▶ **Work order**
Exactly reproduce the data from its first line through the line with "Task: Open the Import dropdown", leaving out every line after it.

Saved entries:

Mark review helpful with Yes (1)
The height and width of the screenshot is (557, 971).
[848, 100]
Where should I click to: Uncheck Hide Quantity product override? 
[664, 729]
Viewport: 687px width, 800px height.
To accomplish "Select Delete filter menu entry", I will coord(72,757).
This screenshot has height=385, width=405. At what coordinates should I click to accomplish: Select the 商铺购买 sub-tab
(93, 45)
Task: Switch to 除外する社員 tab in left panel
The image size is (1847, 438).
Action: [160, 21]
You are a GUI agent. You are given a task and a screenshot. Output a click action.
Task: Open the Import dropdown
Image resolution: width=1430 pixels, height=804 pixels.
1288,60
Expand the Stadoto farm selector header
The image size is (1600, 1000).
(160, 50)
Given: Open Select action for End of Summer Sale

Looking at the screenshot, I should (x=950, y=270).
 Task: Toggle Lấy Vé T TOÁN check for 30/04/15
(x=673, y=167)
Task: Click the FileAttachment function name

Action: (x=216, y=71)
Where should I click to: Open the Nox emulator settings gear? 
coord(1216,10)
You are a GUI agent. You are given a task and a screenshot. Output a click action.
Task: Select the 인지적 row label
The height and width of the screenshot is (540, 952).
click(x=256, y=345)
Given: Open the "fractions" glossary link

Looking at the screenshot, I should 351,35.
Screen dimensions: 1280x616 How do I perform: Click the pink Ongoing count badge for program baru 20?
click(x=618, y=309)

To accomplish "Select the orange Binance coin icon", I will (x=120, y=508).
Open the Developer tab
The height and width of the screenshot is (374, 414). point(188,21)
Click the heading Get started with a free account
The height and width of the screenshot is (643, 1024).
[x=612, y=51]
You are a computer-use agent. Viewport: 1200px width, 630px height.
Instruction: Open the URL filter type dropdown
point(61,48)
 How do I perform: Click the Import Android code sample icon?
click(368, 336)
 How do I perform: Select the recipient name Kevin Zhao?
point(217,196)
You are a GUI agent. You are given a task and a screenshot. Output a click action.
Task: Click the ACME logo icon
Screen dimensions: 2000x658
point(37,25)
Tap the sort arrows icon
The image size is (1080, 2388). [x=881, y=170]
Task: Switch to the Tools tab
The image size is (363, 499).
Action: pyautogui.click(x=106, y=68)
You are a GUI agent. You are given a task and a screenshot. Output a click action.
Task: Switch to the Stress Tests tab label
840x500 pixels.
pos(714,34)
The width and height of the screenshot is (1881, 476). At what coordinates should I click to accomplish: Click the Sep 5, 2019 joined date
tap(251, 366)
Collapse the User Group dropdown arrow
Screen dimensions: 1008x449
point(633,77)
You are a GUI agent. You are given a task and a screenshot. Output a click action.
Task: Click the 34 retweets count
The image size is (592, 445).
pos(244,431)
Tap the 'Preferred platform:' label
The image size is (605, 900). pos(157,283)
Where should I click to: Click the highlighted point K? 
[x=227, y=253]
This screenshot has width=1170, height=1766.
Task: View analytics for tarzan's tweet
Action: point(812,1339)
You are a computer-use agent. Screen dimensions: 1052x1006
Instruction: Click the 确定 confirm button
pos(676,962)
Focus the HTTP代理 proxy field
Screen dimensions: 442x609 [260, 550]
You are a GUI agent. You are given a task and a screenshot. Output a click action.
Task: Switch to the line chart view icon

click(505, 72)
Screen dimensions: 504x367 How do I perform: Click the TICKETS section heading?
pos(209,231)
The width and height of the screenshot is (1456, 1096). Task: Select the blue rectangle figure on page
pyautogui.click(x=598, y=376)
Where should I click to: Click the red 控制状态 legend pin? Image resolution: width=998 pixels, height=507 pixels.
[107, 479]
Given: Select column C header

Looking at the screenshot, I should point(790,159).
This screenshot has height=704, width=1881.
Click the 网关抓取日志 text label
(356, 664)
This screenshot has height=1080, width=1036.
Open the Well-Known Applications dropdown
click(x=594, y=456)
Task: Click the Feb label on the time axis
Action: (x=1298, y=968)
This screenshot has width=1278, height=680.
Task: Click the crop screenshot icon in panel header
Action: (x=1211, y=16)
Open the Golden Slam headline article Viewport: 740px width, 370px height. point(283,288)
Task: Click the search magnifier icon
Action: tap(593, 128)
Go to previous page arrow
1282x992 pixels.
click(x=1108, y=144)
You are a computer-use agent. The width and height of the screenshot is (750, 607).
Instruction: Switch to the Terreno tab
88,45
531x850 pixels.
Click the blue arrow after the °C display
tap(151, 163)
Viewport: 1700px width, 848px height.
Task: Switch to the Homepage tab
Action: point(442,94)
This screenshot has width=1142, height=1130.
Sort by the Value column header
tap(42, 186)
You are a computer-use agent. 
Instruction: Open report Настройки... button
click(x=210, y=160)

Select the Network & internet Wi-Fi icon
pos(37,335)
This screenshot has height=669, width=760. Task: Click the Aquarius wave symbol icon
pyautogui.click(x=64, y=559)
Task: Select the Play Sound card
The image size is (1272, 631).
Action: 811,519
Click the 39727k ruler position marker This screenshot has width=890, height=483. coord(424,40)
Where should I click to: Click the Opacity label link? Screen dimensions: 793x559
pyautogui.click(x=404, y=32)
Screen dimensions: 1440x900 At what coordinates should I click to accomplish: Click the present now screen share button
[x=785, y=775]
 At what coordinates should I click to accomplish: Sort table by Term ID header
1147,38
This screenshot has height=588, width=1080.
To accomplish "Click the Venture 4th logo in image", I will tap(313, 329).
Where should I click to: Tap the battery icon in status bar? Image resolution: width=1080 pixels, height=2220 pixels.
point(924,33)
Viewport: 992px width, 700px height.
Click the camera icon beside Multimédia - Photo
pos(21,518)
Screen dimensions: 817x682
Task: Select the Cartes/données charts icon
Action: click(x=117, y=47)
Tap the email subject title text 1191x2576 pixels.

▶ **Answer section**
Mark review helpful with Yes (1)
The height and width of the screenshot is (557, 971).
[848, 100]
Where should I click to: Uncheck Hide Quantity product override? 
[664, 729]
Viewport: 687px width, 800px height.
To accomplish "Select Delete filter menu entry", I will coord(72,757).
This screenshot has height=385, width=405. At what coordinates should I click to accomplish: Select the 商铺购买 sub-tab
(93, 45)
Task: Switch to 除外する社員 tab in left panel
The image size is (1847, 438).
Action: [160, 21]
You are a GUI agent. You are given a task and a screenshot. Output a click action.
Task: Open the Import dropdown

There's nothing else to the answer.